OBJECTIVES

The study was carried out to assess the effect of nitric oxide (NO) generation or inhibition of NO synthase on the cardiac response to beta- and alpha 1-adrenergic agonists. In addition, we determined the effects of the cell-permable analogue of cGMP, 8-bromo-cGMP (8Br-cGMP).

METHODS

Experiments were done in electrically-paced isolated perfused rat hearts as well as in ventricular myocytes. Hearts were exposed to either the beta-adrenoceptor agonist, isoproterenol (0.1 microM), or the alpha 1-adrenoceptor agonist, phenylephrine (2 microM in the presence of equimolar concentrations of propranolol), either with each drug alone or in the presence of the NO donors S-nitrosoacetylpenicillamine (SNAP, 10 microM) and 3-morpholino-sydnonimine (SIN-1, 10 microM), the NO synthase inhibitor L-NAME (10 microM) or 8Br-cGMP (50 microM). These concentrations of SNAP and 8Br-cGMP increase tissue cGMP levels approximately 3-fold after 15 min treatment. Myocardial contractility was assessed by determining left ventricular pressure with a fluid-filled balloon inserted into the left ventricle.
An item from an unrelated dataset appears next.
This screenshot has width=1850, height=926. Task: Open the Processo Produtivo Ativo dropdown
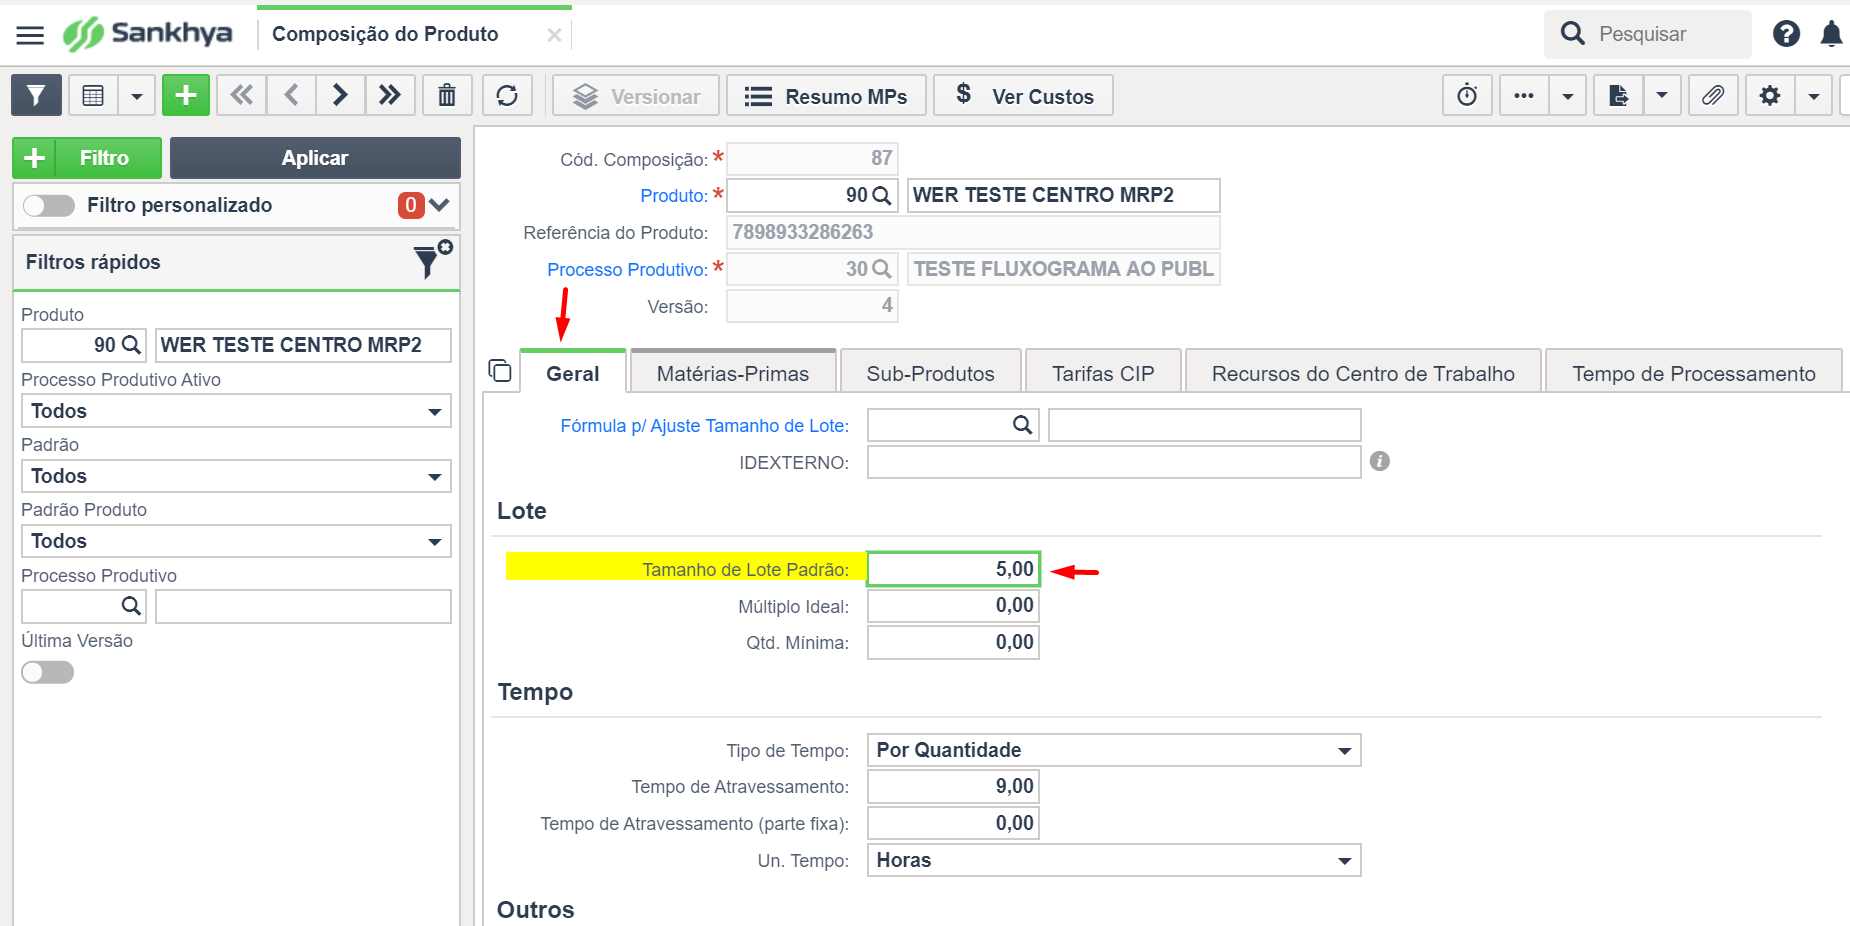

Similar experiments were performed in myocytes in which cell shortening and intracellular calcium transients were determined although concentrations of isoproterenol and phenylephrine in myocytes were higher (1 and 5 microM, respectively) than those used in isolated hearts in order to achieve optimum responses.

RESULTS

In isolated hearts isoproterenol increased developed pressure by about 50%, which was totally prevented by SNAP and SIN-1 and unaffected by L-NAME. 8Br-cGMP, however, did not significantly diminish the positive inotropic effect of isoproterenol. Phenylephrine increased developed pressure of isolated hearts by about 30%, but this was totally unaffected by either SNAP, SIN-1 or 8Br-cGMP. In myocytes, isoproterenol significantly increased the calcium transient by more than 50% and cell shortening by about 70%. Both effects were significantly attenuated by SNAP, SIN-1 and 8Br-cGMP but unaffected by L-NAME. Phenylephrine significantly increased cell shortening and the calcium transient, but these responses were unaffected either by SNAP or 8Br-cGMP.

CONCLUSION

The present study demonstrate that NO as well as guanylate cyclase inhibitors and, to a lesser extent, 8Br-cGMP attenuate beta-receptor-mediated cardiac responses and supports the concept that NO serves as an endogenous regulator of beta-mediated effects of catecholamines in the heart. In addition, our findings suggest that the antiadrenergic effects of NO are restricted to these receptors but likely do not involve alpha 1-mediated effects.